Keir Starmer will today set out his plans to reform the state, with aides apparently referring to this agenda as “project chainsaw.” This is gratifying, but the question is whether the kit will be Black and Decker or Fisher Price.
Starmer has talked a good talk on slashing regulation and there’s no doubt that he’s nudged some industry watchdogs into more of a pro-growth mindset, but today he intends to go further and outline plans for a wider overhaul of the state’s functions, capabilities and (apparently) size. We’re told that thousands of Whitehall jobs will go, quangos will be scrapped or merged and government departments will take on many of the roles currently the preserve of arms-length bodies. This is good, sensible stuff and it’s certainly the case that the Tories took their eyes off the ball during the last few years of their period in office.

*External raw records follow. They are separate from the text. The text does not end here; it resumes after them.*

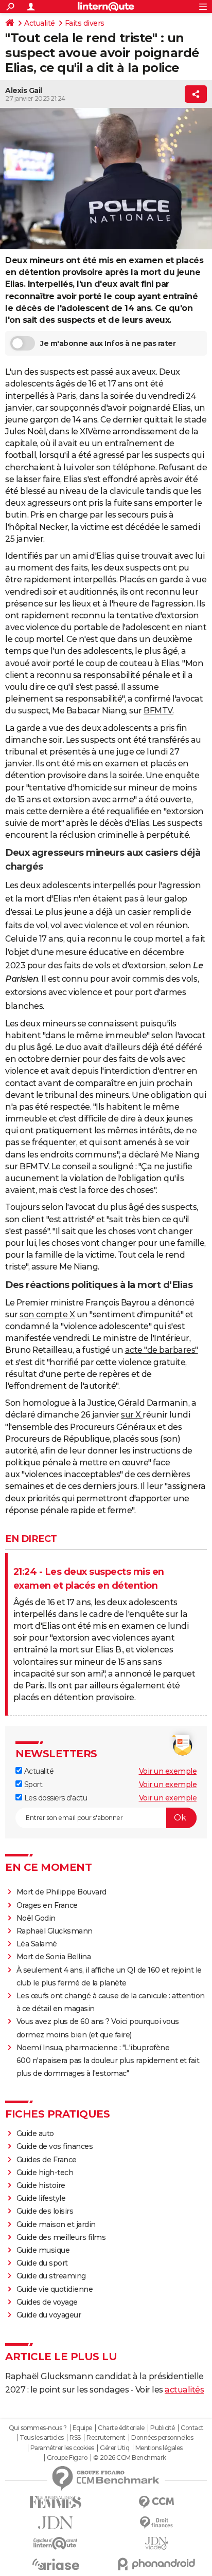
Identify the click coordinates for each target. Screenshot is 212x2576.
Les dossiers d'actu (54, 1797)
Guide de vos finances (54, 2146)
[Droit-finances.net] (156, 2522)
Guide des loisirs (45, 2211)
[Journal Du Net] (55, 2522)
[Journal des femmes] (55, 2502)
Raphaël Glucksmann (54, 1931)
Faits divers (84, 23)
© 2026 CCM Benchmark (129, 2457)
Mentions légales (159, 2448)
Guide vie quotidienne (54, 2289)
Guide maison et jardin (56, 2224)
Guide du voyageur (48, 2315)
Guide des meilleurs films (61, 2237)
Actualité (39, 23)
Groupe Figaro (67, 2457)
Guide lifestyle (41, 2198)
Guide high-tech (45, 2172)
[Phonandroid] (156, 2563)
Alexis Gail (23, 90)
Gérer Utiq (114, 2448)
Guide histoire (40, 2185)
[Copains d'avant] (55, 2543)
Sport (32, 1784)
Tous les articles (42, 2437)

When I put it to shadow business secretary Andrew Griffith that his party didn’t exactly bequeath an agile, efficient public sector he conceded that “the malaise has gone on for decades” and that he’s “100 per cent supportive” of any effort to slim down the regulatory infrastructure. His leader, Kemi Badenoch, has said that she wants to take her time in working out a complete “rewiring” of the state ahead of the next election, so is Starmer stealing a march on her?

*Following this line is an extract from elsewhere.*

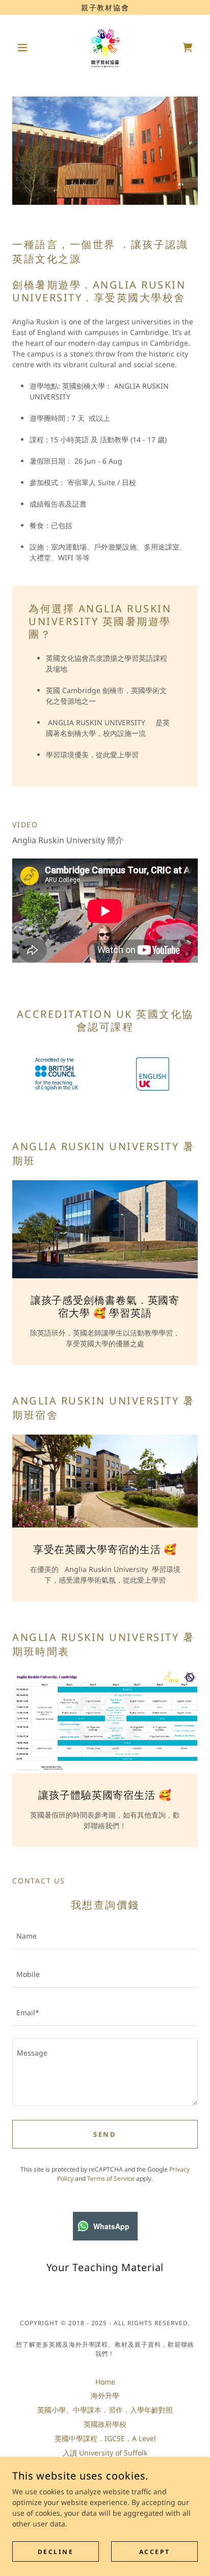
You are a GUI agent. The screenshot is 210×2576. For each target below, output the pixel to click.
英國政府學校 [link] (105, 2424)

Personally, I simply don’t believe that Starmer or Rachel Reeves are motivated by a burning desire to shrink the state. After all, they may scrap a quango or two but they’ve also launched dozens more since coming into office. However, if their (more plausible) ambition is to fine tune the state, to reform and modernise, it could prove a vital first step on the road to a more dramatic overhaul of the kind necessary to ultimately live within our means and rebalance the economy away from such eye-wateringly high levels of public expenditure.
The Overton window (of what’s deemed palatable in public policy debates) is shifting, and that should be welcomed.